_THE REQUEST_:
Can you pull every line of the data below and reproduce each one verbatim?

##### MATERIAL FOR THIS TASK #####

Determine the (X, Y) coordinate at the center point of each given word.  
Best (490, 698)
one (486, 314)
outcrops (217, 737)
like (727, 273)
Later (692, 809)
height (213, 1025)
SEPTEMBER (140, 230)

#####

_OUTPUT OF THE TASK_:
Determine the (X, Y) coordinate at the center point of each given word.  
Best (490, 698)
one (486, 314)
outcrops (217, 737)
like (727, 273)
Later (692, 809)
height (213, 1025)
SEPTEMBER (140, 230)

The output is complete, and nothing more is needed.